I think the pressure of the "high pressure hose" refers to the pressure of the water that is actually coming out of the hose... and if you think of pressure as force times area then the pressure of the water that is coming out of a high pressure hose actually may have a higher pressure as it is coming out at a great velocity (I am not sure what equation would relate the two... some other SDNer should feel free to help us with that)... this water also has greater uniform translational kinetic energy and power

The pressure in Bernoulli's equation actually refers to the pressure of the random translational motion of the fluid particles... that is why velocity and pressure are inversely proportional in Bernoulli's equation because if all the energy goes into uniform translational kinetic energy then in order to conserve energy then random translational motion (pressure) would have to decrease...

also in order for the water to be coming out of the tube the pressure of the water must be greater than atmospheric pressure... I am also assuming it might have something to do with (change in)P=QR... change in pressure=(volume flow rate)(resistance to flow)... but I am not sure...

I hope this helps...

 

[Meredith92]

I like the way you are thinking. May be they should called it a high velocity hose instead, because as pressure and radius decrease the velocity increase to keep the flow constant , but if we increase the pressure while keeping the radius constant then the flow will increase in this case it can be called high pressure hose.

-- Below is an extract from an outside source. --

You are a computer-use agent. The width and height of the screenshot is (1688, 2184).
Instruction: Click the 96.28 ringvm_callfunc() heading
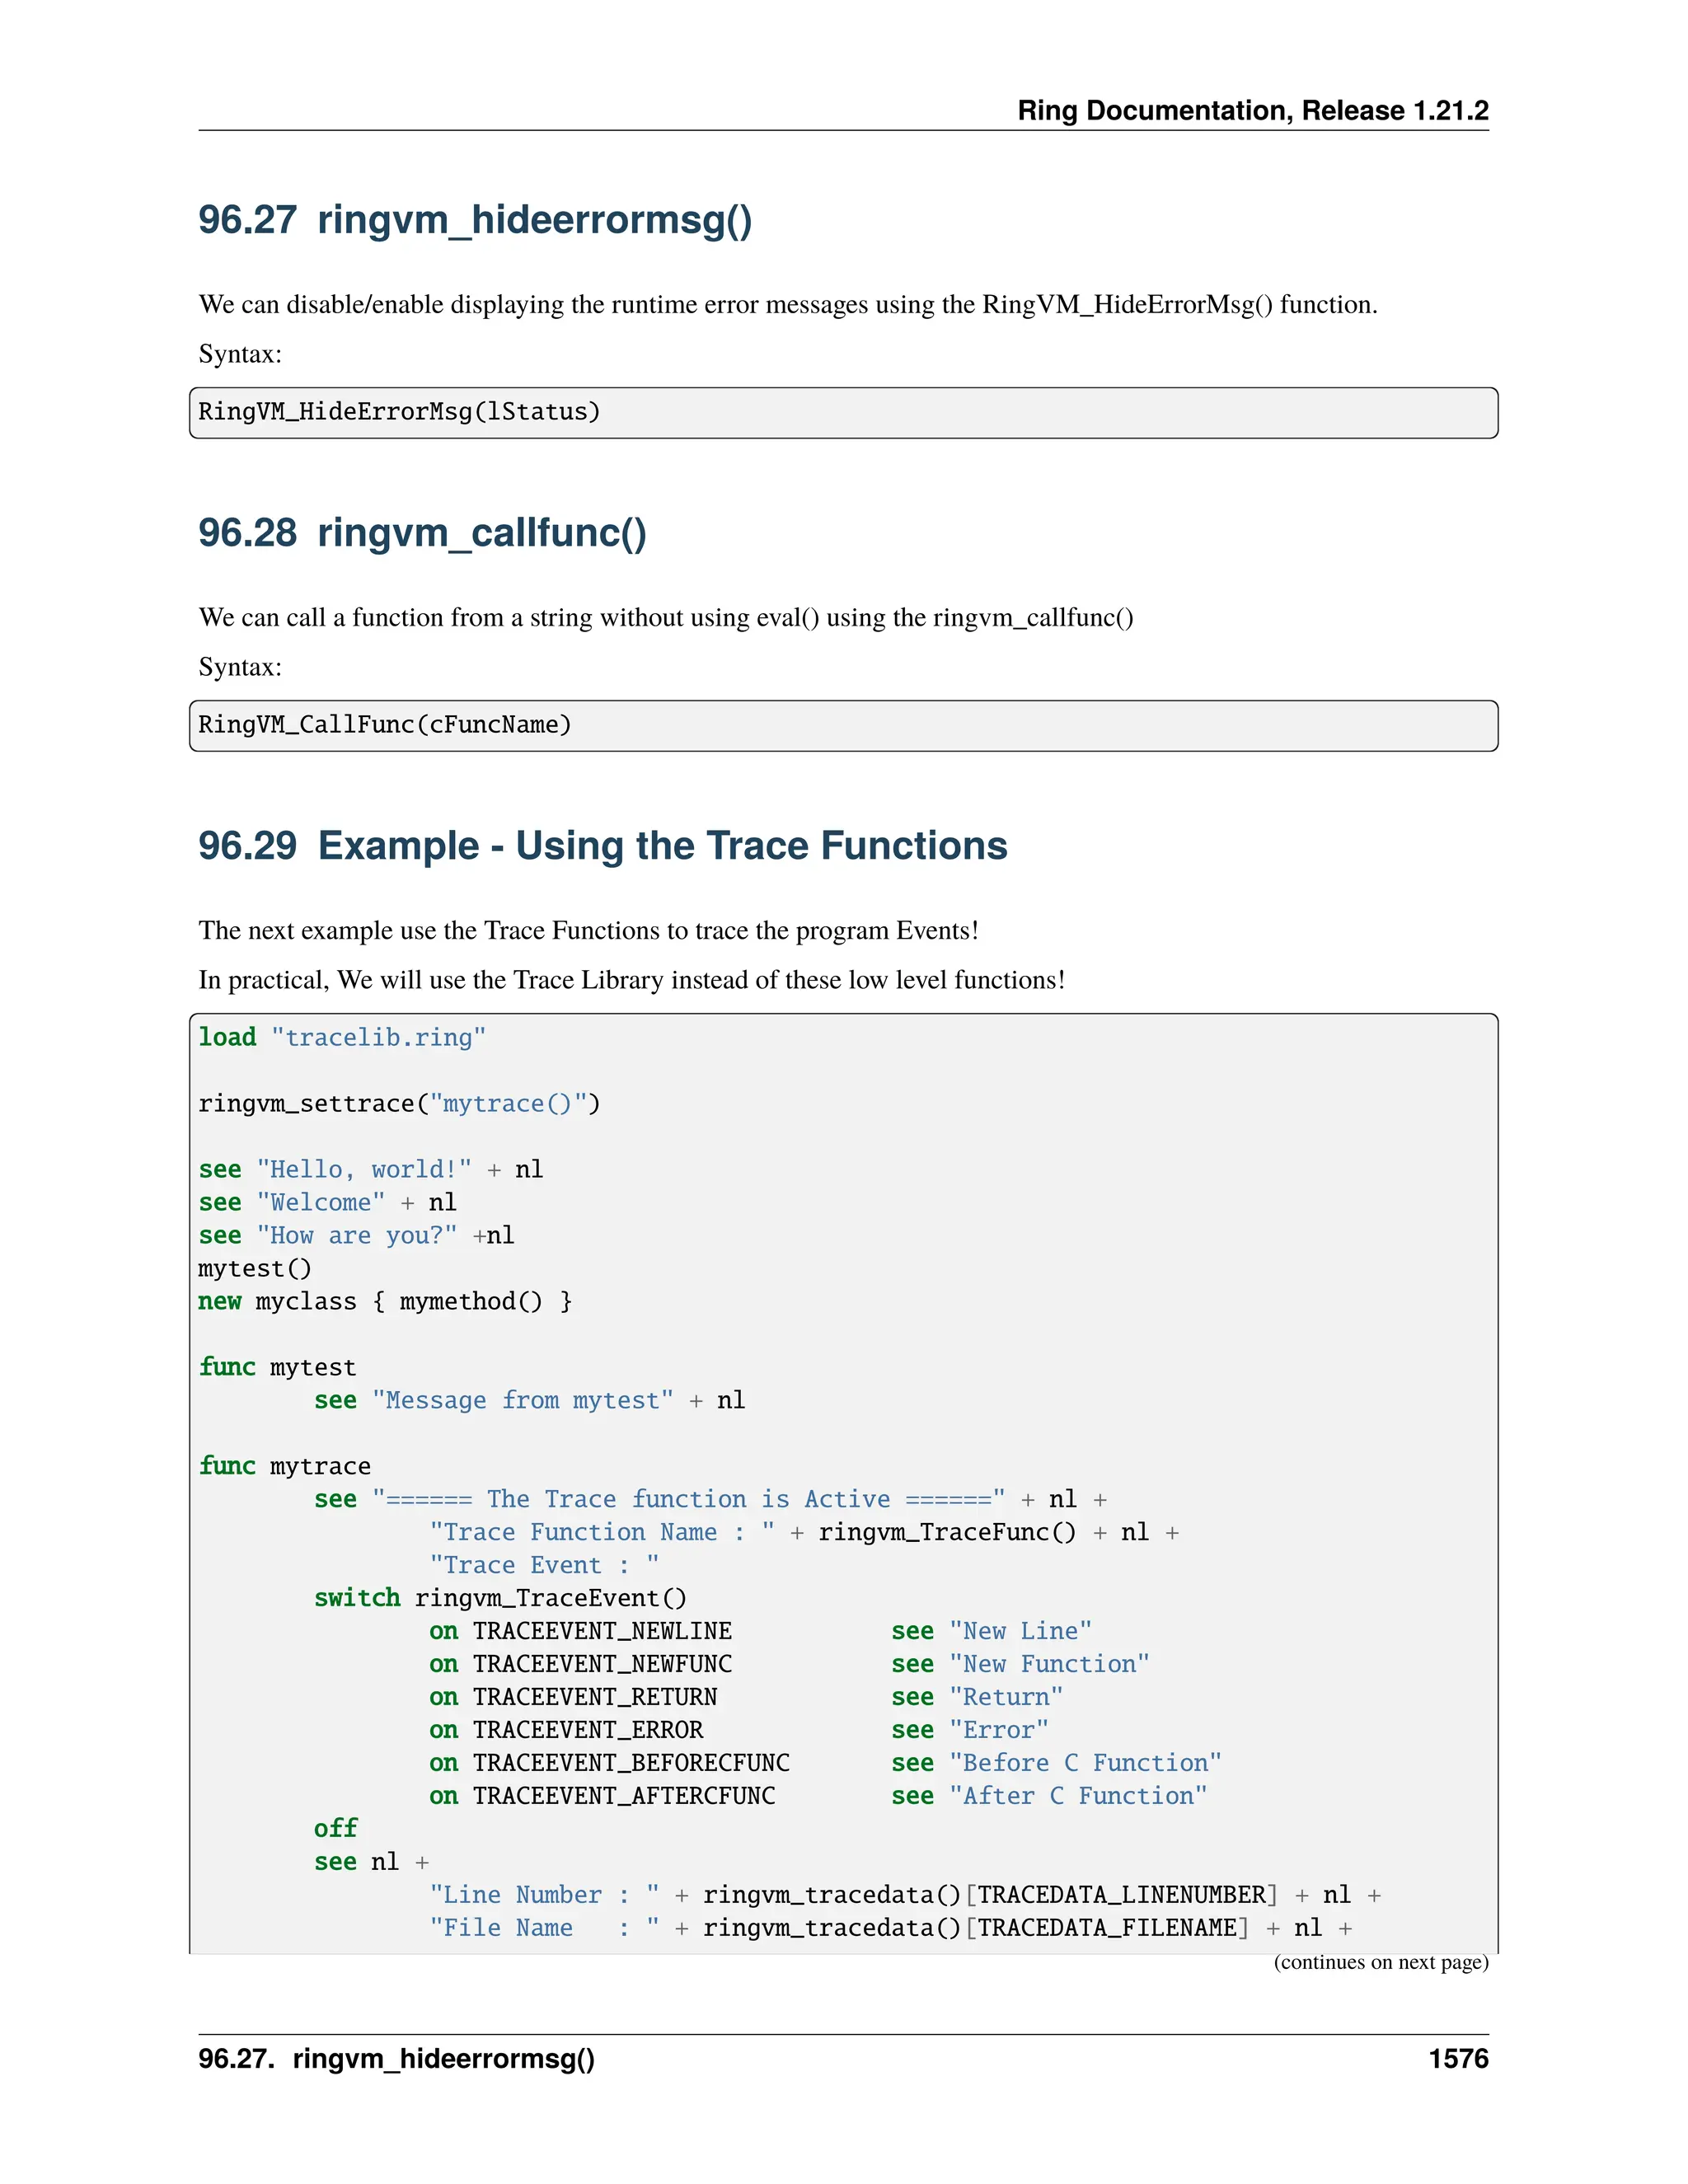[422, 533]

Just wanted to clarify one thing- if radius is constant and we increase pressure wouldn't velocity decrease which decreases flow? Since v decreases due to bernoullis and therefore flow deceased due to q=av ( and a is constant)
Thanks!

 

[milski]

Just wanted to clarify one thing- if radius is constant and we increase pressure wouldn't velocity decrease which decreases flow? Since v decreases due to bernoullis and therefore flow deceased due to q=av ( and a is constant)
Thanks!

In general no. When you change the pressure and keep the radius (and everything else) constant, you change the flow. Bernoulli's is applicable only for a given flow. Q=AV will be a constant again, but a different constant.